I was working with regular OpenAI through langchain and decided to move to Azure OpenAI service. However, I keep running into this error message saying the deployment name cannot be found.
Here’s my current implementation:
import { AzureChatOpenAI } from '@langchain/openai';
const chatModel = new AzureChatOpenAI({
temperature: 0.1,
azureOpenAIApiDeploymentName: 'ChatGPT4Model',
azureOpenAIApiVersion: '2023-05-15',
azureOpenAIApiInstanceName: 'https://my-resource.openai.azure.com/',
azureOpenAIApiKey: process.env.AZURE_OPENAI_KEY,
streaming: true,
verbose: false,
callbacks: [
{
handleLLMNewToken(chunk: string) {
response.write(
JSON.stringify({
messageType: 'token',
data: chunk,
}),
);
},
},
],
});
I made sure to create the deployment properly in Azure portal and I’m using the exact deployment name, not the model name. The deployment shows as active in my Azure OpenAI resource. What could be causing this deployment not found issue?

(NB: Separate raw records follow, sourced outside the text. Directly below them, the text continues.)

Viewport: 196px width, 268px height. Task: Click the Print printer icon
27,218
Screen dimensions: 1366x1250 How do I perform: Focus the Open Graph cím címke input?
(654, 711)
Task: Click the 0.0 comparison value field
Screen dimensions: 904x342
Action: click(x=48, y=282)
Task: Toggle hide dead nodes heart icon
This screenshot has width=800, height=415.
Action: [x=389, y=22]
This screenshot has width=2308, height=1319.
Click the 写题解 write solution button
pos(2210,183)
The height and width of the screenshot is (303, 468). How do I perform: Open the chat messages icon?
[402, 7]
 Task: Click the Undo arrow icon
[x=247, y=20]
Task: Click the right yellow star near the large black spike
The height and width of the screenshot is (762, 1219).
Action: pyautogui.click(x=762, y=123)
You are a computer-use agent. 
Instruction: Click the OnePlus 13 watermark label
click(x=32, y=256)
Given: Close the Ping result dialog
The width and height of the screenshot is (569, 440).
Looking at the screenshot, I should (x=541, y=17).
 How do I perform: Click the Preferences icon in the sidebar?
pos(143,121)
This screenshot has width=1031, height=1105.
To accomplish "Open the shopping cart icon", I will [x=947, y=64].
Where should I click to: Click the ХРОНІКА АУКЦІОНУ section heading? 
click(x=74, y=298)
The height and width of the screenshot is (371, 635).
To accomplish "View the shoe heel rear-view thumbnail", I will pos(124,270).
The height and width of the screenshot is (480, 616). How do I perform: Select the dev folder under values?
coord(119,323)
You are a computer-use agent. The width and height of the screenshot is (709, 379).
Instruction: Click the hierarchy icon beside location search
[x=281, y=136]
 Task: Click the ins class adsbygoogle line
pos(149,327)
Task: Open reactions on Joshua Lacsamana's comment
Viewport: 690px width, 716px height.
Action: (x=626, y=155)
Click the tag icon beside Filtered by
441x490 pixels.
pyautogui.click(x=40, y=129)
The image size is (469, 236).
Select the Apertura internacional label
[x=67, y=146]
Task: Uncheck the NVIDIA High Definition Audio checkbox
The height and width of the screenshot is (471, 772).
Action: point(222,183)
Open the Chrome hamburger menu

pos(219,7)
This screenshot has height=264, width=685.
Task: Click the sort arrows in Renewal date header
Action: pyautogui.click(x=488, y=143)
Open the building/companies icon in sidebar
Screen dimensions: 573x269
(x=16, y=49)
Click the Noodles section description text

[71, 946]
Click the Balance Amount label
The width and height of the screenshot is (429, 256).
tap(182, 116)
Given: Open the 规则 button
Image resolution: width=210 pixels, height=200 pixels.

had thе same issue last week - your azureOpenAIApiInstanceName should just be the resource name, not the full URL. use ‘my-resource’ instead of https://my-resource.openai.azure.com/. also make sure your API version matches what’s in the Azure portal.
yeah, the wait times are super annoying. even when azure says ‘active’, give it another 10-15 minutes before testing. also make sure you’re hitting the right region endpoint in your resource name.
Double check your deployment’s running in the same region as your resource. I had the same deployment name error - turns out my deployment was stuck provisioning even though the portal showed it as active. Try restarting the deployment or create a new one with a different name to test. Also verify your API key has the right permissions for that specific deployment - sometimes the key works for one deployment but not another in the same resource.
This might be an instance name issue. When I switched from regular OpenAI to Azure, I found that azureOpenAIApiInstanceName only wants the resource name - not the full URL. Try ‘my-resource’ instead of the complete URL. Also check if your deployment’s actually ready. Azure might show it as active, but there’s often a delay before the API works. I’d test with a basic curl or Postman call first to see if it’s a deployment problem or something with your langchain setup.